I find it increasingly challenging to stay aligned with the company and team goals of a modern business organization. The reason is simple, I believe we live in super fast paced times and it has become imperative for a business to make swift turns on its path to success. This is why OKR seems to be an excellent (and proven) system to align and quickly adapt to change while at the same time measuring results.
OKR is an abbreviation for Objective & Key Result. The concept comes initially from Intel Corporation and is well known for being used amongst the biggest technology companies like Google and Uber.
OKRs are meant to set strategy and goals over a specified amount of time for an organization, teams and individuals.
At the end of a set period, the OKRs provide a reference to evaluate how each piece of the organization did in executing the objectives.
If you have an hour and half I recommend to watch Rick Klau’s video on the topic. If you don’t, take a look at my notes on the topic. Credit goes to Rick but there is plenty of examples and resources on the topic.
The OKR starter hints:
- Works well if OKRs are publicly available to the entire company.

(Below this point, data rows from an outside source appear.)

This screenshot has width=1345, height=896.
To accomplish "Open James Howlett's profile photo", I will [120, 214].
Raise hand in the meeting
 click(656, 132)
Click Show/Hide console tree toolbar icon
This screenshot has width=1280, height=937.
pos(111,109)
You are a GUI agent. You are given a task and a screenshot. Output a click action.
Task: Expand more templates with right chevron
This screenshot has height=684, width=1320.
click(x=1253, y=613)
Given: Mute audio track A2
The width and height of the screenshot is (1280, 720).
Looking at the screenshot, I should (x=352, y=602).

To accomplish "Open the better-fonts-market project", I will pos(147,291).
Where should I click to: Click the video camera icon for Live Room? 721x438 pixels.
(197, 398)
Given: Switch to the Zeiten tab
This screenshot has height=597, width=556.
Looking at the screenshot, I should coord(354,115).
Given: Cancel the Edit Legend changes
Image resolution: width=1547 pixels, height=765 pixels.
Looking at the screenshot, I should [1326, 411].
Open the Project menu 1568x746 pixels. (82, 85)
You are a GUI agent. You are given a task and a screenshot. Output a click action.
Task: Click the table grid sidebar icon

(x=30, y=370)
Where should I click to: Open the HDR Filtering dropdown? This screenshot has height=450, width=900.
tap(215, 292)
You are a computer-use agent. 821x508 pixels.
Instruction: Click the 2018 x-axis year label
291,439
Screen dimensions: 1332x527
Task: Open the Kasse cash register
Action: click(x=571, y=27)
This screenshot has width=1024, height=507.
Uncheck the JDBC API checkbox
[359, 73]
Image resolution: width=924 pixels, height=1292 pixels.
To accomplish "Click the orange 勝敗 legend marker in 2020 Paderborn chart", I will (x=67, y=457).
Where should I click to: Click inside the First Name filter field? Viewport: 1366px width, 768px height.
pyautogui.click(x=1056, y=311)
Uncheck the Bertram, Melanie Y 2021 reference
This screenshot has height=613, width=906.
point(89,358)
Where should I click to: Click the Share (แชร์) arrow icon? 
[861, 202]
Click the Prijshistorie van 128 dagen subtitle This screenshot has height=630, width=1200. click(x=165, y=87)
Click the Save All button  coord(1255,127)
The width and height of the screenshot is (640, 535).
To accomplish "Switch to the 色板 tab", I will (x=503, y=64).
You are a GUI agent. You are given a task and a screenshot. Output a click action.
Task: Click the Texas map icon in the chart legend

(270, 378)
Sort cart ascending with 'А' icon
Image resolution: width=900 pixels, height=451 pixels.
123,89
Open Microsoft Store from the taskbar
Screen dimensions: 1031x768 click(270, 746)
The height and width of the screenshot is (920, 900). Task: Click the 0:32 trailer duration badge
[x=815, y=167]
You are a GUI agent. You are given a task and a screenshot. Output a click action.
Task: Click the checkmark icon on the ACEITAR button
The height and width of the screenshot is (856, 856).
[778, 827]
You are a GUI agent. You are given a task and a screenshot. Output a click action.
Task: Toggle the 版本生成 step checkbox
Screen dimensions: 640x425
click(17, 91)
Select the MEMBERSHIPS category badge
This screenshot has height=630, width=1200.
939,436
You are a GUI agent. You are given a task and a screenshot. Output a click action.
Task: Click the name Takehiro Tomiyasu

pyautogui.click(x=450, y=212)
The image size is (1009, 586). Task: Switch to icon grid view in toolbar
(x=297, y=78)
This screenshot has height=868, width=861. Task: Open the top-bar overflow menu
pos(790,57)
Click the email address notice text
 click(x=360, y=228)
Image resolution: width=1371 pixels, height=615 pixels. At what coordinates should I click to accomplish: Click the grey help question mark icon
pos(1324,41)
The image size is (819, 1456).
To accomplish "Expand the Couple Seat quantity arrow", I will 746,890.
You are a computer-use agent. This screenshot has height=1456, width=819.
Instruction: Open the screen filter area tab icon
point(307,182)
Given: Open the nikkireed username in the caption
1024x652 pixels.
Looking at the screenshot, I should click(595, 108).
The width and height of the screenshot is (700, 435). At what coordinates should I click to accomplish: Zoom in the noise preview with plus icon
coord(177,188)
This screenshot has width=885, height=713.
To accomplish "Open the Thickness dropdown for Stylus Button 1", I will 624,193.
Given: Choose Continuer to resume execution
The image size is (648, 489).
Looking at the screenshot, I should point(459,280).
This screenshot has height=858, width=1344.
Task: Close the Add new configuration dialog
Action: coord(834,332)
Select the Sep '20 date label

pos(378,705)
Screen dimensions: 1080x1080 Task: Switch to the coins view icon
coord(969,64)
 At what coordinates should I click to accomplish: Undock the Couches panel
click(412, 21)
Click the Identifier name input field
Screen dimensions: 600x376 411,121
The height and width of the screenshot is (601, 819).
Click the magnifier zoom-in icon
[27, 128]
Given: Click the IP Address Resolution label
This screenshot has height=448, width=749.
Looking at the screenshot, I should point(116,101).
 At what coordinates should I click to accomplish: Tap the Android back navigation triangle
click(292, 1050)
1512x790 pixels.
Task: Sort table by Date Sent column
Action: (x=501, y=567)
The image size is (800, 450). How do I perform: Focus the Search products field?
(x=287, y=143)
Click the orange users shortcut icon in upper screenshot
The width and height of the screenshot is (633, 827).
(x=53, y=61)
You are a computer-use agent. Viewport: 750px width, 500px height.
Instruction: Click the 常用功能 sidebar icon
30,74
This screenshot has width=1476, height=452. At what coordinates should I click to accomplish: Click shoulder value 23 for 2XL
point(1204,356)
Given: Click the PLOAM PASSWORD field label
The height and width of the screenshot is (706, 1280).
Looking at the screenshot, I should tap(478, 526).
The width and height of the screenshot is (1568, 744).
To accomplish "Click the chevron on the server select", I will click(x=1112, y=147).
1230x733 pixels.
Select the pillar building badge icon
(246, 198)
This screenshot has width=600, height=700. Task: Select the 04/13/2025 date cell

- Do not turn them into performance evaluation.
- Set, reviewed, and revised quarterly (and annually).
- Initiated or at least supported by the management.
- Try to do with ready tools. There are plenty of them e.g. Perdoo (Made in Berlin), BetterWorks, 7geese.
Objectives (the WHAT you want to achieve):
- Cannot exceed 5 in total.
- Must be strategic.
- Not necessarily measurable (e.g. grow profit margins).
- Should cascade – relate to the OKRs one level up and same time to what the individual wants to work on.
- Mostly (60%) set by the individual.
- Should get a score.
Key results (the HOW you know you have achieved your objective):
- Must be measurable (e.g. launch a new feature; reduce defects by x%).
- Should be hard to achieve so there is a substantial effort.
- Are graded quarterly (should average 0.6 or 0.7 so it is fairly hard to get 1; 0.4 or below is bad, but a learning opportunity, not a failure)
- Max. 4 key results per objective
Jason Carlin summed it up quite well:
The most useful thing I was ever told about writing effective OKRs is “Key Results must describe outcomes, not activities. If your KRs include words like ‘analyze’, ‘help’, ‘participate’, they’re describing activities. Instead, describe the end-user impact of these activities. ‘Publish latency measurements from ADR ad serving study by March 7th; is better than ‘assess ADR latency’.”
If you want to see further example OKRs just go to 00:07:36 and 00:36:32 of Rick’s video.
As said there is plenty being said about the topic. If you are sensitive on your spend, try to work out your OKRs using tools like the Startup OKR template. For established businesses I would recommend getting a coach and a good tool to get you started (Perdoo, BetterWorks).